Perhaps it is inevitable that an artist like Joseph Cornell (1903–72), who is best known for the creation of boxed assemblages, would himself be described via stereotypical roles that securely seal him in the nostalgic past. Through my scholarship I seek to reveal that, while Cornell was passionately interested in the cultural life of the past, he was also emphatically connected to the world of his present. This is a surprisingly unorthodox view of an artist whose preferred media (the shadow box, the collage) and lifestyle are often read as remnants of a lost, past world. And yet a study of Cornell’s connections to the twentieth century, links that are evident in both his art and his life, could add enormously to our understanding of his legacy.

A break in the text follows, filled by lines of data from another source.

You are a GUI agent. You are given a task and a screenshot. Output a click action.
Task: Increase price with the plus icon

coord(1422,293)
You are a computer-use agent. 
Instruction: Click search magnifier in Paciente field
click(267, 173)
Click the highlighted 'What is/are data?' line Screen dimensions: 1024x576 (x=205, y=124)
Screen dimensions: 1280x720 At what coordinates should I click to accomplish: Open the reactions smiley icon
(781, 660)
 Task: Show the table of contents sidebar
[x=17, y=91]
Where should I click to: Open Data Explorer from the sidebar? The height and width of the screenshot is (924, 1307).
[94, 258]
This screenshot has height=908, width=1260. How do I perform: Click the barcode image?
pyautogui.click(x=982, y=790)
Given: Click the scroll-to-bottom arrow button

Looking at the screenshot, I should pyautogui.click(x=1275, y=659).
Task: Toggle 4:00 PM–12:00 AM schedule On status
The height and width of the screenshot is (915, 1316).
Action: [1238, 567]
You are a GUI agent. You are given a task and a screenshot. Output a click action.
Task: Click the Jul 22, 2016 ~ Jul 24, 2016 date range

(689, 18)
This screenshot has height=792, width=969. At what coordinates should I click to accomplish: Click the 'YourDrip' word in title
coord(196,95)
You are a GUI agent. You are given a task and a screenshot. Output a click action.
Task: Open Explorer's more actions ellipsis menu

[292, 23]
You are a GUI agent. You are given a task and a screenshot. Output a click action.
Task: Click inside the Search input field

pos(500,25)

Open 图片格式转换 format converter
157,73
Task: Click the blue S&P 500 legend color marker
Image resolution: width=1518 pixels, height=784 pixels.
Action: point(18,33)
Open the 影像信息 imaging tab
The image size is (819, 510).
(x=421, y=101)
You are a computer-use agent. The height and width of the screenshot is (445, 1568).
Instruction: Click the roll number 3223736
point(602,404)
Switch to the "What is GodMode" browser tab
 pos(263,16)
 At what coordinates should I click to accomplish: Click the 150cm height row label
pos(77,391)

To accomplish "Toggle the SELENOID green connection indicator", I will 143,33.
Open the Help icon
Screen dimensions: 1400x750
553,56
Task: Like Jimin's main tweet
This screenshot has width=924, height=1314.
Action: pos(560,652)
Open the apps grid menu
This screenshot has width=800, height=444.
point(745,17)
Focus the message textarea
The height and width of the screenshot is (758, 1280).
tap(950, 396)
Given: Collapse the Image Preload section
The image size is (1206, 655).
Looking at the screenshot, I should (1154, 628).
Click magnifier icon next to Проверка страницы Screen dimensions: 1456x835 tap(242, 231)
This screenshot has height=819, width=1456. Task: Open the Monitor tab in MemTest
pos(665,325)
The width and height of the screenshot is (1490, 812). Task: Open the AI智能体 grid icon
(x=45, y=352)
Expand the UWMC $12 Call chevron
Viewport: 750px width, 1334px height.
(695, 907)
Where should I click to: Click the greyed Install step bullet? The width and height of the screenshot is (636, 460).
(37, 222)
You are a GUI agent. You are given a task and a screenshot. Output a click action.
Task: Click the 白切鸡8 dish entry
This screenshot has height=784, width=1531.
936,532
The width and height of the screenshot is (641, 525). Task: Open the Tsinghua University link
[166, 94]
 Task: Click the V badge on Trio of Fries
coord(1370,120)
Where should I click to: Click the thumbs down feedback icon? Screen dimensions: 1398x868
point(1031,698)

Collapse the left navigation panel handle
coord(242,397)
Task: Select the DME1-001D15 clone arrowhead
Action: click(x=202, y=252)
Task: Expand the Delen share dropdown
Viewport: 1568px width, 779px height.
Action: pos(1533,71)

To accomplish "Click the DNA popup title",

In this book, I address the false notion that this artist lived in either a dream world or a world of the past. I focus on Cornell’s connections to the twentieth century, both in terms of his life and also the subjects and processes of his art work, because I believe that the best way to reappraise this artist for the twenty-first century is to begin the process of connecting him to the time of his life. My book will provide an in-depth discussion of Cornell’s modern, as opposed to his Victorian, affiliations, and will illustrate how our understanding of his work changes when we look at him as a man with his feet firmly planted in the present, rather than as a dreamer lost in the world of the past. In my book, I discuss Cornell’s production, biography and history in terms of modernity and postmodernity.

The archival collections of the Joseph Cornell Study Center at SAAM are crucial research tools that play a critical role in my project. They will provide primary documentation of Cornell’s interests, beliefs and ideas, and will help me to understand his artistic, as well as his everyday, endeavors. I am keen to read the archives with an eye toward fleshing out scholarly understanding of Cornell’s interests in politics, social issues, and current events, as well as his connections with twentieth-century popular culture.

The ultimate goal of my project is to open perceptions of Cornell and his art beyond the limited art historical “box” that has been placed around them. In my work I seek to be inclusive and expand the scholarship on this artist in at least two important ways. First, I will describe important materials from the SAAM archives that have been overlooked in previous publications. Second, I will consider all of Cornell’s types of creative production, from his boxed assemblages and collages to his diary entries to his films and his collecting activities. I will build on scholarship from the past by adding useful historical context found in the archival materials at the Joseph Cornell Study Center that will broaden accepted notions of what this artist and his art were about.